California will vote on stricter regulations for low-carbon fuels policy

November 8, 2024

California regulators are voting on Friday whether to tighten up a policy that aims to boost low-carbon fuels in order to reduce greenhouse gas emissions and achieve the state's ambitious goals for climate change.

California's Low Carbon Fuel Standard, which has been around since 2011, is being changed to require a greater reduction in carbon intensity in transportation fuels. This would be required by 2030 for fuel producers in order to receive the tradable credits of the program.

Transport accounts for approximately 50% of the greenhouse gas emissions in the state.

While some biofuel producers, as well as climate activists in California, support the proposal's introduction, others such oil companies and consumer groups say that the move will increase the price of gasoline for Californians. Environmental groups also argue that the policy will extend oil and gas production and prioritise fuels made from foods crops rather than encouraging a shift to electric cars.

Fuel makers are required to purchase tradable credit under the LCFS if their products emit more carbon than a benchmark set by regulators from the California Air Resources Board. The credits can be generated by refiners who produce low-carbon gasses and fuels.

In recent years, the policy has sparked a boom in biodiesel and renewable diesel production. Credit prices have dropped from $200 to about $70 in 2020. The policy revisions aim to boost credit prices and encourage low-carbon fuel production.

According to the proposed amendments, LCFS will require a reduction of 30% in carbon intensity for transportation fuels by 2030. This is up from the current 20%. The revisions also set a new goal of reducing carbon intensity by 90% by 2045.

The measures are supported by developers of projects that produce biofuels from organic waste.

Patrick Serfass said, "This program represents actual reductions in emission," in an interview. These are actual tons of CO2 which equates to an actual credit. This is encouraging private investment to build more projects.

However, there is some concern about the possibility of higher gas prices.

CARB released an analysis last year that said changes to the fuel tax could raise the average price of gas by 37 cents per gallon from 2024 to 2030. The board has said that models are not accurate in predicting future fuel prices.

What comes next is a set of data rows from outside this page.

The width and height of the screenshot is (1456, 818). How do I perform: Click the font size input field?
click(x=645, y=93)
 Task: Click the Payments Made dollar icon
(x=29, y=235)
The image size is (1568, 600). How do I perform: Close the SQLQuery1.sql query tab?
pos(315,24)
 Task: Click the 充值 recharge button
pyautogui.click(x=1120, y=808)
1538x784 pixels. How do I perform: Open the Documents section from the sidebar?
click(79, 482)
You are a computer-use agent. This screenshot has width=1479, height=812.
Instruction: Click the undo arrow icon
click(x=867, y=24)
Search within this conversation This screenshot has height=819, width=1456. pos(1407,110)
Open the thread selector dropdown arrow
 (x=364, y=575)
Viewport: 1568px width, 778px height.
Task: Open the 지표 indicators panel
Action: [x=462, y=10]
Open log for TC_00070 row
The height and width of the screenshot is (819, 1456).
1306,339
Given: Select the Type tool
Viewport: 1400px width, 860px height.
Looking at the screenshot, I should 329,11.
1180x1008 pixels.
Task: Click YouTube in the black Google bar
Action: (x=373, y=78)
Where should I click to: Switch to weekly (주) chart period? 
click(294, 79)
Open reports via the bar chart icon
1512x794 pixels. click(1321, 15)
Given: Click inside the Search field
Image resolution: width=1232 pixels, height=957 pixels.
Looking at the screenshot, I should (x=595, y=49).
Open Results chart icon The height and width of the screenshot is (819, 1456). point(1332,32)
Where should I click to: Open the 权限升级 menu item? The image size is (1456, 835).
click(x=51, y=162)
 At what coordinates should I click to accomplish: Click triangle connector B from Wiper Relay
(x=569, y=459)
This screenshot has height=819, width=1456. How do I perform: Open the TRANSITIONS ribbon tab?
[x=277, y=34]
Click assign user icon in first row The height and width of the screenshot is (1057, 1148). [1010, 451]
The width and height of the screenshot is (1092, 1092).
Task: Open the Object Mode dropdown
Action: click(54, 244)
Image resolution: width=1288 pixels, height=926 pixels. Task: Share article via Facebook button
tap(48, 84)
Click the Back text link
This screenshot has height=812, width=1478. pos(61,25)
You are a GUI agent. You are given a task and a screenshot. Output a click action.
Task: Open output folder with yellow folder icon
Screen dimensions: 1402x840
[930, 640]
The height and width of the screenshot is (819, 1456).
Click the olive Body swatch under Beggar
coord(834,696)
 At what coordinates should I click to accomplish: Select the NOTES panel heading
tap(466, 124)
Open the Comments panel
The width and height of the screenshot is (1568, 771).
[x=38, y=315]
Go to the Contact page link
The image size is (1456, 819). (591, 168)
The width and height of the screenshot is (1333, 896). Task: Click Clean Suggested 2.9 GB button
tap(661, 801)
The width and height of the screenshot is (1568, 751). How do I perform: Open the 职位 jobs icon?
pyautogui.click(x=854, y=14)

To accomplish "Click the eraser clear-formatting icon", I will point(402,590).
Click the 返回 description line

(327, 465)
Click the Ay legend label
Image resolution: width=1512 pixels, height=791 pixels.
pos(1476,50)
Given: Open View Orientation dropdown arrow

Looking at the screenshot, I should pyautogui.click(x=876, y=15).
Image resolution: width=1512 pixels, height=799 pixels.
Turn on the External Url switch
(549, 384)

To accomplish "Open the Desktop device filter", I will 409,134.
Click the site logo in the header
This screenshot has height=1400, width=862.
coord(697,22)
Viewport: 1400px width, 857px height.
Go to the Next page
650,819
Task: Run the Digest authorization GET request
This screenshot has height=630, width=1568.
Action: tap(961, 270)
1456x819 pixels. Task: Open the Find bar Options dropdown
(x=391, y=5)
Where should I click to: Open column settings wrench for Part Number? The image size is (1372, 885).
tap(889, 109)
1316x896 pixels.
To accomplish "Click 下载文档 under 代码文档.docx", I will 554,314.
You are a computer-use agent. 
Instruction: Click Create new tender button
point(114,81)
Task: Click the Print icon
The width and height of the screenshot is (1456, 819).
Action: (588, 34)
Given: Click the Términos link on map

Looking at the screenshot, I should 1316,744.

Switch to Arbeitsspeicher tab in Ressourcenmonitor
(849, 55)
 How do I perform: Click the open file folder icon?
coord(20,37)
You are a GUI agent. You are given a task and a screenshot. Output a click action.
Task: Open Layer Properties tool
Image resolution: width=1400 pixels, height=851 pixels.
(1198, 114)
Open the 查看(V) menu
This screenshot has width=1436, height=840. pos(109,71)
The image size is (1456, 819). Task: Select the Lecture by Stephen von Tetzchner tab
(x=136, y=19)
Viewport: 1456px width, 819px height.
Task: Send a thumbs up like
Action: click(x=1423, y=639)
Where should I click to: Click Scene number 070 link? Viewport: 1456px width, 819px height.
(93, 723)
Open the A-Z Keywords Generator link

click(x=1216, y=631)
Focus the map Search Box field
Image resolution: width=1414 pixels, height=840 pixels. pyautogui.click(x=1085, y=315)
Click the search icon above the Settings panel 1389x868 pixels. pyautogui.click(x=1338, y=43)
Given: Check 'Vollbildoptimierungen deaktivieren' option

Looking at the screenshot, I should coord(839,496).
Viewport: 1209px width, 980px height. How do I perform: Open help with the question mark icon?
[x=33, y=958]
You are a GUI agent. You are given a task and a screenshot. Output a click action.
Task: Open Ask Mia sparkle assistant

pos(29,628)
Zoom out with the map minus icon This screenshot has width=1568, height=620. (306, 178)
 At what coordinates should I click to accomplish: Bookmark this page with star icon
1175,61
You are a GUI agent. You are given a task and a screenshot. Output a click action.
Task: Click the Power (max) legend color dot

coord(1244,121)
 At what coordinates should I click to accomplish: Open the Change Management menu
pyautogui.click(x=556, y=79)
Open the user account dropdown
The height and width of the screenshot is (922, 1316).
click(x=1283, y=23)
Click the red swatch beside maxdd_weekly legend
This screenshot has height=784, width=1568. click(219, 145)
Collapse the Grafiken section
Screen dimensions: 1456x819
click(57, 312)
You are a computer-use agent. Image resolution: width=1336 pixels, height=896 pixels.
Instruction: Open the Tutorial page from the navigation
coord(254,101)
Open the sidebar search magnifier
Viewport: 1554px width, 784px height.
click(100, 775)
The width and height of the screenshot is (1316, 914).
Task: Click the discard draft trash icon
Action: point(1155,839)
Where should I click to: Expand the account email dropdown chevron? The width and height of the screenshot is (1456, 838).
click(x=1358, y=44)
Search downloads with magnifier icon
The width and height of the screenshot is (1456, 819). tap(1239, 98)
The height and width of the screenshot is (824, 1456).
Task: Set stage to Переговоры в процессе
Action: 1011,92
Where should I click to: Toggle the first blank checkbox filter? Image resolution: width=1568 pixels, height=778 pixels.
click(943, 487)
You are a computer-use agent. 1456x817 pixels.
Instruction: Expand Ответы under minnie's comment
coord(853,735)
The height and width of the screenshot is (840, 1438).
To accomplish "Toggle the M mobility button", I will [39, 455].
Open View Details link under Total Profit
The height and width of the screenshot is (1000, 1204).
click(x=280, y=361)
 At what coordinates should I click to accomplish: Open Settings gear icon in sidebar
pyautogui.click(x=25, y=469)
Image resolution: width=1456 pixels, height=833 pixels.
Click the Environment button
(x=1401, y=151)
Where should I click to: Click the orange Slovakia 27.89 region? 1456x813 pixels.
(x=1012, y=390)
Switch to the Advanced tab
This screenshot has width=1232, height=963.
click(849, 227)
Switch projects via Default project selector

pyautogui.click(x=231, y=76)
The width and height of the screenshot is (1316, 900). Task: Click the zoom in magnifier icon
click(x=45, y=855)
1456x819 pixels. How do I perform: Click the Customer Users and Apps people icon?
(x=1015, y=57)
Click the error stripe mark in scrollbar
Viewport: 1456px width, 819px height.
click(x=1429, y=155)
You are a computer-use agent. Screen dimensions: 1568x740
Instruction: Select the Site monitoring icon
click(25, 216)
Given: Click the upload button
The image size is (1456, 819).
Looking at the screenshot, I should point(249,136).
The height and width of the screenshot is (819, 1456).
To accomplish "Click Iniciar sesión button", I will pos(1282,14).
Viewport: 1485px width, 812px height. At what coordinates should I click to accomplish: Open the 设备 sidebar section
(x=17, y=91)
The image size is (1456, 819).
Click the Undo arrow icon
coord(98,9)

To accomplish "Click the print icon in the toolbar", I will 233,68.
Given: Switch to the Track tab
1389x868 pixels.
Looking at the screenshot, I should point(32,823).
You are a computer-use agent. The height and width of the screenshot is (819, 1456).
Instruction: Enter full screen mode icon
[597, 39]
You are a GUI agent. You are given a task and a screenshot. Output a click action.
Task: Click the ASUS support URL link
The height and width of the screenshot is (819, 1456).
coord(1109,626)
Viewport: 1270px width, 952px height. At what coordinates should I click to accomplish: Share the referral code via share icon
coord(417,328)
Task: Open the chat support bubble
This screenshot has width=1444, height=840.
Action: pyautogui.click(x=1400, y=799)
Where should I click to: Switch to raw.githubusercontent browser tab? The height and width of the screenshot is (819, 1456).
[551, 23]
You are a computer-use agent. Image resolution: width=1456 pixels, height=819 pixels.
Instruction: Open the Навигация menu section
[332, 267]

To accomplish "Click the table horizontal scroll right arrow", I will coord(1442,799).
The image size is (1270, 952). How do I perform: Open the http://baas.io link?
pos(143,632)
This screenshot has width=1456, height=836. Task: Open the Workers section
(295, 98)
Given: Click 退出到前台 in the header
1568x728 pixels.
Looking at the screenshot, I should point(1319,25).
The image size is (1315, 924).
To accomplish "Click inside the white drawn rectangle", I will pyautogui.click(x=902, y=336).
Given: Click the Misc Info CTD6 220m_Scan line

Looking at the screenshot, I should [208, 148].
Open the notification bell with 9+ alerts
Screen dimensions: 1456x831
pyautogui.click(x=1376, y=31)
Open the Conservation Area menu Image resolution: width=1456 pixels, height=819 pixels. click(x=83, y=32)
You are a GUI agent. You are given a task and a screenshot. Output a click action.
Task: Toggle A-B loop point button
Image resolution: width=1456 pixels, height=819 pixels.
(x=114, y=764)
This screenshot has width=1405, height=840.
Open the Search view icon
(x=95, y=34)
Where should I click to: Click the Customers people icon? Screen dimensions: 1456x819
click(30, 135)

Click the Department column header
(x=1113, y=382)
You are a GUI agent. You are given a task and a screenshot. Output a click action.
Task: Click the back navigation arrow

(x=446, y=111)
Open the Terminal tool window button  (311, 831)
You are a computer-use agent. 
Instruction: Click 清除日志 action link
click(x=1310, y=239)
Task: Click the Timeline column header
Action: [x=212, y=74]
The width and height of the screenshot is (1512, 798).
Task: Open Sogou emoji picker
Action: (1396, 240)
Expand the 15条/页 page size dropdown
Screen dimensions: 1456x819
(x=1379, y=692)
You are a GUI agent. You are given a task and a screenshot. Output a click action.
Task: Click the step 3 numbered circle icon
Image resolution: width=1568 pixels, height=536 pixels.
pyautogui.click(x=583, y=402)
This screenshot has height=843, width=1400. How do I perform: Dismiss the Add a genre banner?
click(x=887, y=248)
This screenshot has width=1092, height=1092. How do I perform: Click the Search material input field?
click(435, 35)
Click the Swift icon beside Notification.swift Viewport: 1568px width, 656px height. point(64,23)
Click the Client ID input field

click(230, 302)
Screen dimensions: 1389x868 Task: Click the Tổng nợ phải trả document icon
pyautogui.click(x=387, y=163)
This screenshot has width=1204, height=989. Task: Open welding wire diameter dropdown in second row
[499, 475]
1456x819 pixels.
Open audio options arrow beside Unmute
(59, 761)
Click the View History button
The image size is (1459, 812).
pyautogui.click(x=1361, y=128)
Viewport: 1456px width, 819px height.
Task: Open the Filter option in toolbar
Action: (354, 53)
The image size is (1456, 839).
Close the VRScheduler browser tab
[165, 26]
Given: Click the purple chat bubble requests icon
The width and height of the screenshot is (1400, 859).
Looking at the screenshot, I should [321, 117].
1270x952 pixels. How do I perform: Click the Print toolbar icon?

The CARB's internal Environmental Justice Advisory Committee has asked it to reject these revisions. They cite, among others, an exemption for jet-fuel producers and large subsidies given for dairy methane project.

The Environmental Justice Advisory Committee wrote to CARB chair Liane Randolph in a letter last month that the latest CARB proposal did not make the LCFS program more equitable. It also did not align it with CARB air quality standards or ZEV goals. Instead, the proposal perpetuated the use of outdated combustion fuels, causing harm to the environmental justice communities who bear the brunt.